Pain as a driver of learning

In classical fear conditioning studies, the more painful the unconditioned stimulus, the fewer trials it takes to establish an aversive emotional association with a previously neutral stimulus (Schafe et al. 2001; Apkarian 2008). Our findings support the suggestion that classically conditioned hyperalgesia also depends on pain intensity during learning, in those only participants meeting our a priori cut-off for sufficient pain intensity showed any effect.

The role of test stimulus intensity

Based on perceptual models, we hypothesised that pain-associated contexts would have their strongest pain-enhancing effect on painful stimuli of low intensity. Instead, statistically significant modulation in the pain-associated context relative to the vibration-associated context was seen only when the test stimulus was more intense (mean difference: 11.4 (25.7)%). The reason why the relationship may be in the opposite to expected direction is difficult to discern from the current data.

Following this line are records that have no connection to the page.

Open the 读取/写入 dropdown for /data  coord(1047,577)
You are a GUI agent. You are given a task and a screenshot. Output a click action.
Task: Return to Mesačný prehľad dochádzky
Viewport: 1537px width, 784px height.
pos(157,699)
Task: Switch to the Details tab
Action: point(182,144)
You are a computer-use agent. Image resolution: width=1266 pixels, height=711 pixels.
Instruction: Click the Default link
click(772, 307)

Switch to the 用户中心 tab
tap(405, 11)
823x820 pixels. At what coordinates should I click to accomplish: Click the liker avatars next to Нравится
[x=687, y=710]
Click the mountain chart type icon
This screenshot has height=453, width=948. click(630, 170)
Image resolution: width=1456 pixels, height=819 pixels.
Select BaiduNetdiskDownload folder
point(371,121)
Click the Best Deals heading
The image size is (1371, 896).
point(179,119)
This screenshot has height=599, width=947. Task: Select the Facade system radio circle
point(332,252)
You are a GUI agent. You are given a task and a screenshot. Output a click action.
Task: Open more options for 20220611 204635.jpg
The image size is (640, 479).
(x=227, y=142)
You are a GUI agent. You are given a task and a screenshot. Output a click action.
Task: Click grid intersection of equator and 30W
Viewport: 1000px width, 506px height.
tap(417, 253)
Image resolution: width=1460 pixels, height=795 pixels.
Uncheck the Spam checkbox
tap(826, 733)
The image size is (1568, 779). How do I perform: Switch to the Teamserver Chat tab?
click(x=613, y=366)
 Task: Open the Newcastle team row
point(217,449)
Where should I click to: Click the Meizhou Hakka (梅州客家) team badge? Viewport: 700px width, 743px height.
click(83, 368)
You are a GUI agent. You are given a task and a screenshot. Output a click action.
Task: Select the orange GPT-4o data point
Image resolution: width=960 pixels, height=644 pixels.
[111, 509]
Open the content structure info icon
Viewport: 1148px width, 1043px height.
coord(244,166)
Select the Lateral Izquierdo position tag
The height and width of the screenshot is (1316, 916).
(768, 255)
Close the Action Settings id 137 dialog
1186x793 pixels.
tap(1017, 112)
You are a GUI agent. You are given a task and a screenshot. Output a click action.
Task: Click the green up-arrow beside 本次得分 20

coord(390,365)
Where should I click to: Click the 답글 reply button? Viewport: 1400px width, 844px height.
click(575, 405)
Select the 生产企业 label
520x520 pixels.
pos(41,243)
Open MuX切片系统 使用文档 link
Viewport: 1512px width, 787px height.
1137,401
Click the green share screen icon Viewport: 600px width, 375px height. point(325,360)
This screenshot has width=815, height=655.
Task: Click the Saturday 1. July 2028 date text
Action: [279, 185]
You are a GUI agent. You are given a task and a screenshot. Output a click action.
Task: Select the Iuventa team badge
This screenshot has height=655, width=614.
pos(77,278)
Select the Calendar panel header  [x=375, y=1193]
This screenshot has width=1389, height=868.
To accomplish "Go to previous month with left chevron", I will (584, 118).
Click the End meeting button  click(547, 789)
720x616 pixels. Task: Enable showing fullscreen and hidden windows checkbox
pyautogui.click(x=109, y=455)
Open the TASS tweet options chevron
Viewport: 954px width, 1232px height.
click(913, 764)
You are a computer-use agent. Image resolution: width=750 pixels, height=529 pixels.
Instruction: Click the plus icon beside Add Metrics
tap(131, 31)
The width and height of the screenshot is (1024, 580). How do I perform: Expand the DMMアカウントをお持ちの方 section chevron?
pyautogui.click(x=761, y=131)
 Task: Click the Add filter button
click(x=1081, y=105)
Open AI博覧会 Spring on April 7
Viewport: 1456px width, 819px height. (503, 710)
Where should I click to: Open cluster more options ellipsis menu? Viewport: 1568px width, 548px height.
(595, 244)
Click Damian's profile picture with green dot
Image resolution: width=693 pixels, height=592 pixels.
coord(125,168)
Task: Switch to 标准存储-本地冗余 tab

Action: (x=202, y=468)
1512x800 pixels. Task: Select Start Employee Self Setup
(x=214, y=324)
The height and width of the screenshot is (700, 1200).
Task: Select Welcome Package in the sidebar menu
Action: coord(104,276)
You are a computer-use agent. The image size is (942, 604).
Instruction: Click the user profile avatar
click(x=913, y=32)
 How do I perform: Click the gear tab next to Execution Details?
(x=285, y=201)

The relationship between fear, expectancy, and pain

It has been suggested that pain-related fear or expectancy may be responsible for classically conditioned hyperalgesia. In our data, only 15% of the variance in pain ratings was explained by fear (r2 = 0.15), while expectancy explained just 6% (r2 = 0.06). While the current design precludes inferences of causation, our findings are remarkably consistent with mediation analyses that show that a 14% change in pain can be explained by fear (Meulders et al. 2012).

Limitations

The major limitation of this study was that, although we calibrated our highest intensity to 7/10, the average reported intensity for that stimulus during conditioning was only 5.4 (1.2)/10. Since high-intensity stimuli may be important to achieving an effect, our study may be limited by the modest intensity of pain reported by participants, even after removal of those reporting the least amount of pain. The need to remove participants not reporting sufficient pain resulted in the further limitation of low participant numbers, which limits confidence in our findings. Among other limitations, participants were not drawn from a patient or pain-susceptible population, although evidence suggests that some individuals may be more susceptible to aberrant pain-related classical conditioning (Harvie et al. 2017).

Clinical relevance of conditioned hyperalgesia

The belief that pain may be a classically conditioned response is a widespread clinical belief (Madden and Moseley 2016). In clinical scenarios, changes in pain of less than 30% are considered non-meaningful. As such, our study is consistent with the broader literature which has so far failed to prove that clinically meaningful changes in pain can be induced through classical conditioning. Nonetheless, the small effects seen in laboratory studies such as our study may be less than what is possible in clinical scenarios.

Conclusion

While the effect was small, the results are consistent with the proposition that pain-associated cues may induce hyperalgesia to some degree, under certain conditions. In particular, results highlight the potential relevance of stimulus intensity during and after the initial painful experience. Further attention to understanding the variables that impact classically conditioned hyperalgesia may contribute to determining its potential relevance.